Discussion
Cardiac liabilities remain one of the main causes for drug attrition, not only during the drug development process, but also post-marketing. The early detection of compounds affecting the spontaneous beating of cardiomyocytes, either by interference with electrophysiology or by exerting a cardiomyocyte-specific cytotoxicity, is therefore a desirable capability within the drug discovery process.
Cardiomyocytes (CMs) derived from induced pluripotent stem cells (iPSCs) both of human and mouse origin, provide a primary-like phenotype with added benefit of purity, consistency and ease of use. Applying these CM in the RTCA Cardio xCELLigence (ACEA Biosciences) allows for label-free online measurement of spontaneous beating and cell viability over days and even weeks, as well as detection of changes in these parameters due to compound effects.
After optimizing assay protocols for seeding densities, preculture times, and media composition, both mouse and human iPS-derived CM were used to assess compounds exerting their effects via various mechanisms (e.g. ion channels, metabolism, etc). Baseline beating frequency of mouse CM (80 - 150 bpm) was markedly higher than that of human CM (40 - 90 bpm), reflecting species differences. Interestingly, the beating amplitude of mouse CM as a measure of force of contraction was approx. 10x higher than that of human CM.

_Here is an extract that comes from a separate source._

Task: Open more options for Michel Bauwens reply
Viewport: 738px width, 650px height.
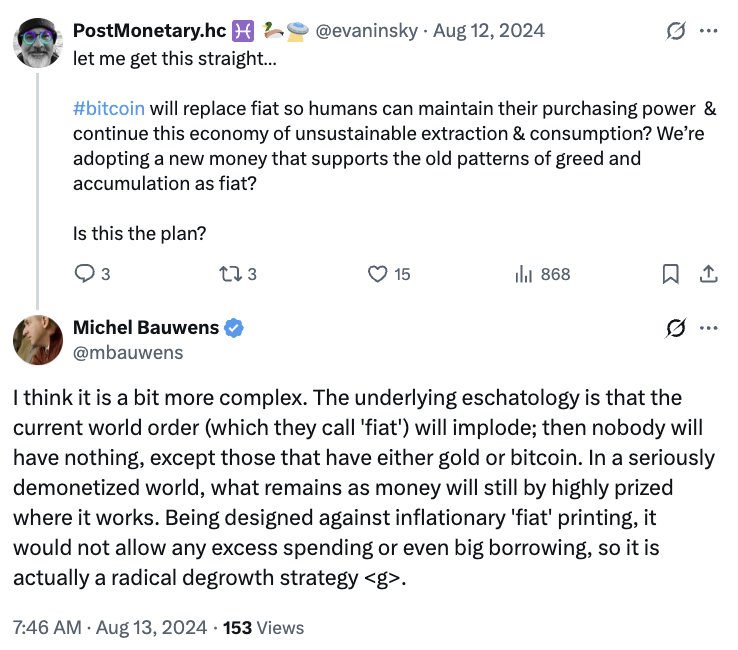Action: click(708, 328)
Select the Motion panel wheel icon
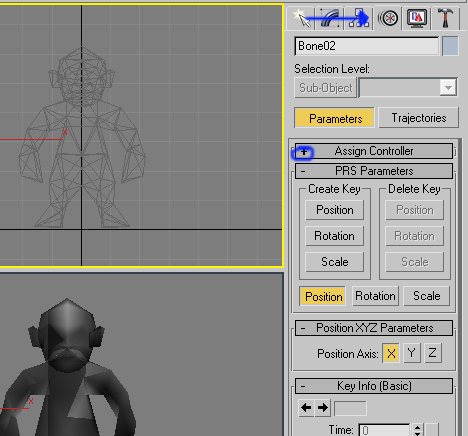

Using a set of 20 compounds affecting cardiac elextrophysiology we could demonstrate that both mouse and human CM were capable to clearly identify cardiotoxic compounds. This was demonstrated by effects on beating frequency, amplitude, beat duration, and rhythmicity. Of the twenty compounds, 19 were accurately picked up in this set-up. For 10 of the compounds tested the sensitivity of human CM to the respective effect was markedly greater than that of mouse CM (lowest effect concentration). Besides compounds directly affecting ion channels within minutes or hours after application, the assay is also capable to pick up compounds exerting their cardiotoxic effect only after prolonged treatment, e.g. by inhibiting ion channel traficking (e.g. Pentamidine). In contrast to assays relying on electrophysiological measurements (e.g. Patch Clamp), the RTCA Cardio assay is able to detect also effects on cell viability and metabolism.
Our data suggest that the use of stemcell-derived cardiomyocytes in the RTCA Cardio instrument provide a predictive tool for the early detection of compounds affecting cardiac beating, regardless of the underlying mechanism (e.g. electrophysiology, cytotoxicity, ion channel traficking). In combination, researchers gain cost advantages using mouse CMs in primary screening, and translational advantages using human CMs in candidate selection.